Problem to work on → Return exactly the lines from the "This screenshot has height=518, width=800." line through the last line of the entries below. Include no pictures.

--- Provided records Enclosed Below ---

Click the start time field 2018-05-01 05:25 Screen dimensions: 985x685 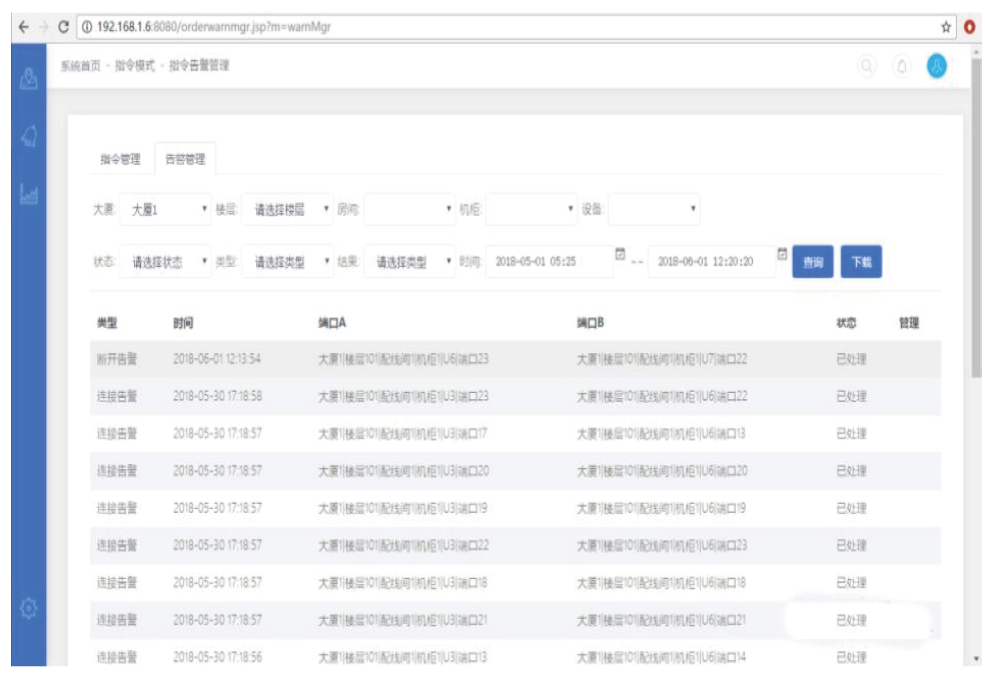pyautogui.click(x=548, y=262)
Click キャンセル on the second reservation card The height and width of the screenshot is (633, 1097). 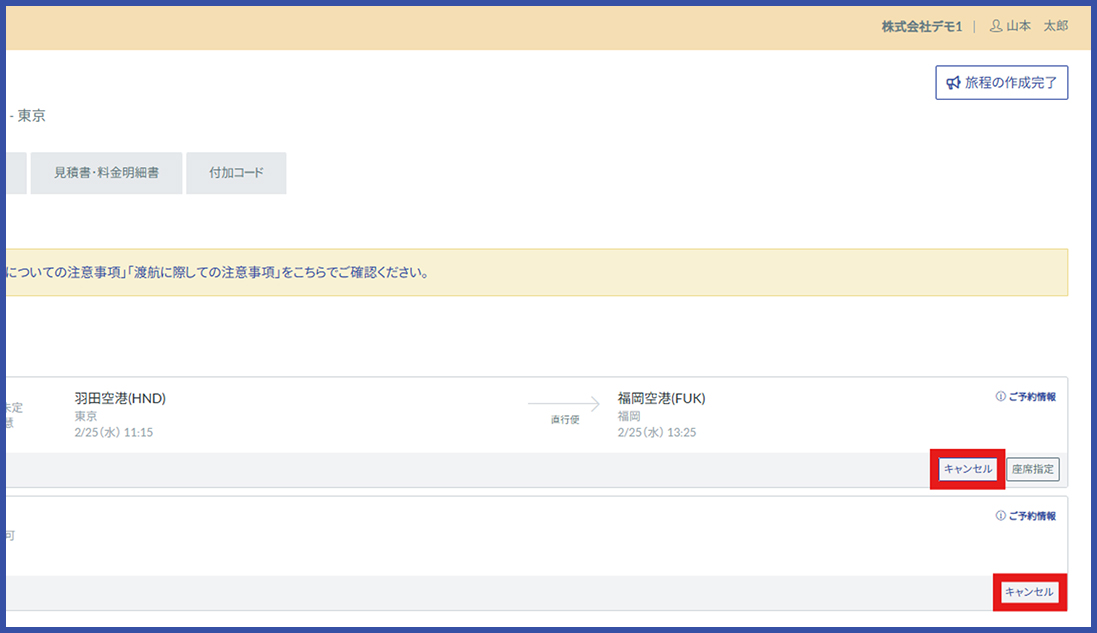point(1029,592)
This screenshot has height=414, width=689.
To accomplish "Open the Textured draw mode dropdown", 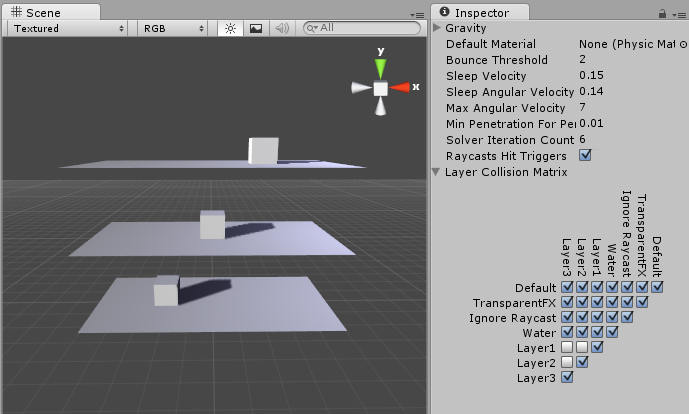I will click(x=68, y=29).
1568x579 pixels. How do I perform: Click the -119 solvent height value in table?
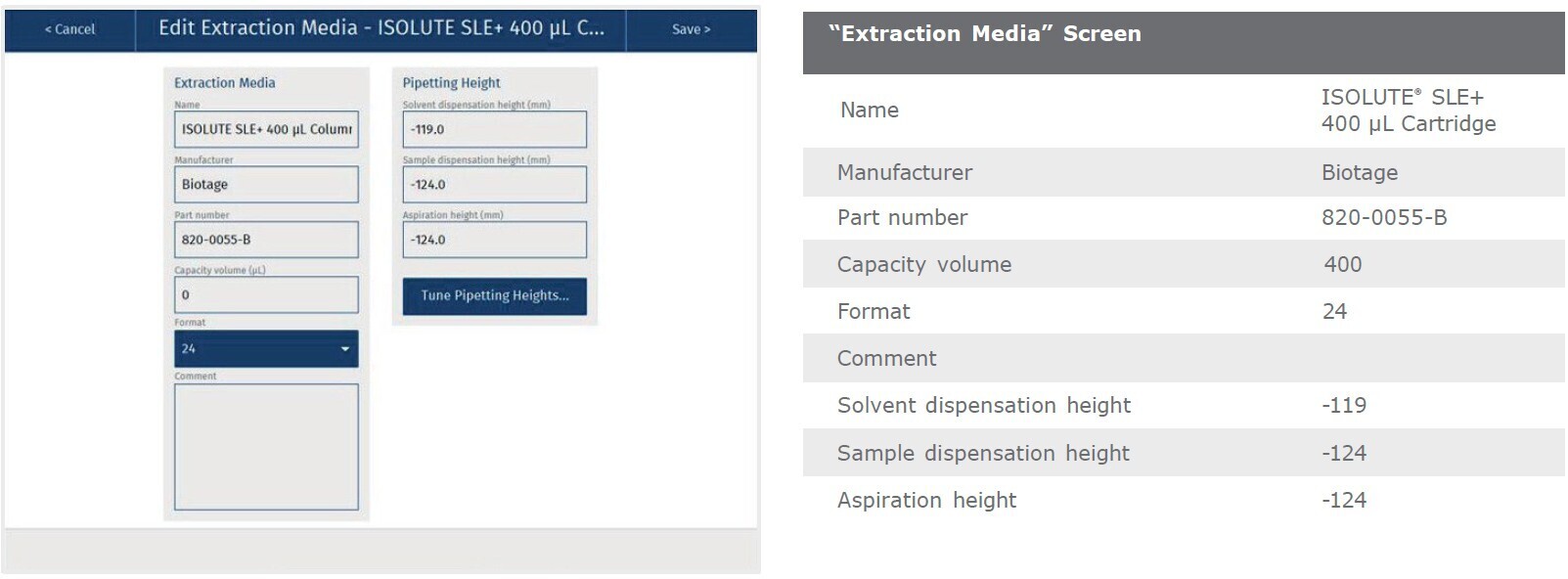click(1343, 406)
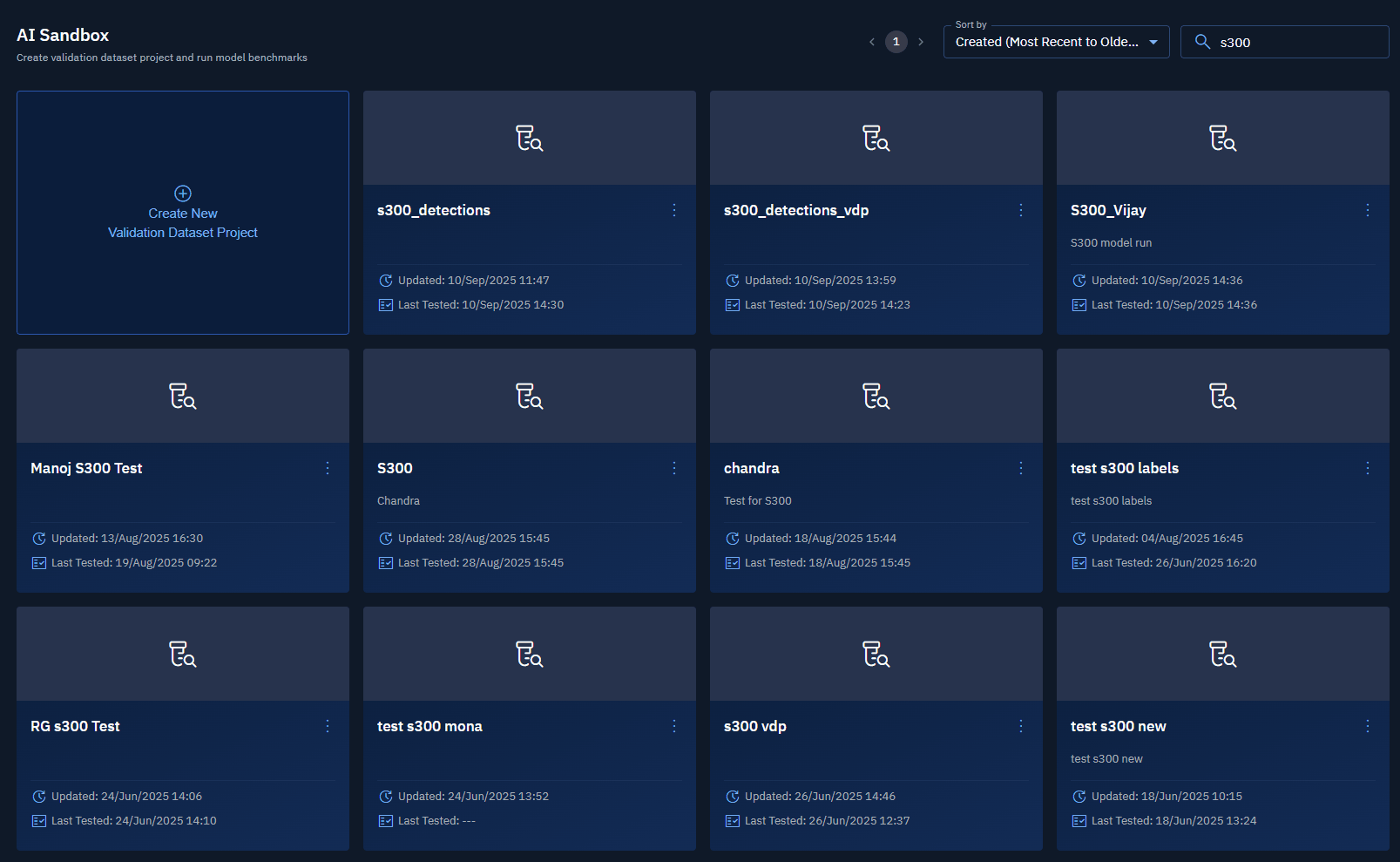The height and width of the screenshot is (862, 1400).
Task: Open three-dot menu for s300_detections_vdp
Action: [1020, 210]
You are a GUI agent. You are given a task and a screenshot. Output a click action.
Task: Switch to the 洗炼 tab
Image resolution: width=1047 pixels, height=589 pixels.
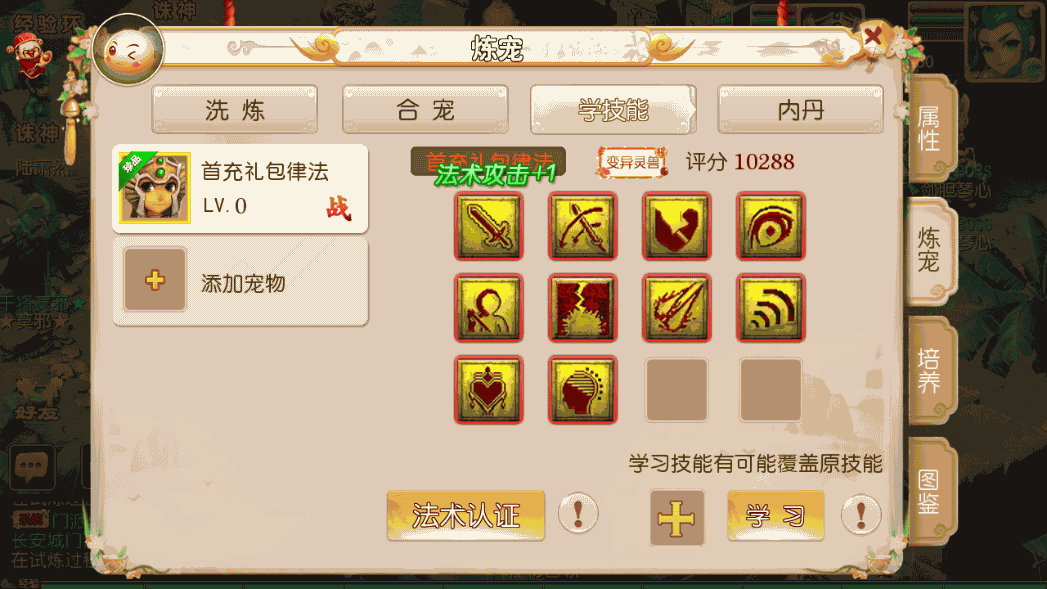pos(234,110)
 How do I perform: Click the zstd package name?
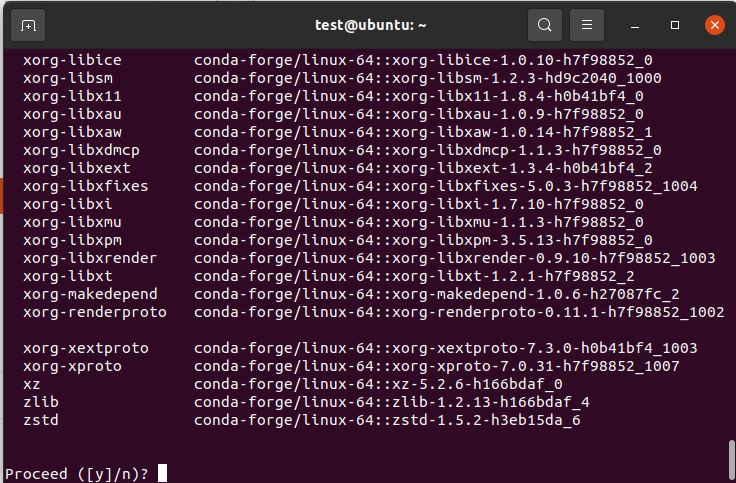[40, 420]
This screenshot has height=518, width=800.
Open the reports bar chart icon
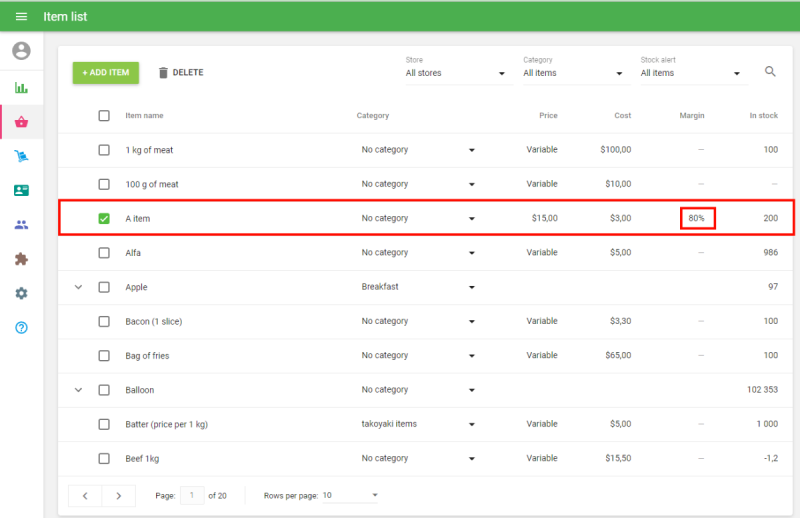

--- End of Enclosed Provided records ---

Answer space →
This screenshot has height=518, width=800.
Open the reports bar chart icon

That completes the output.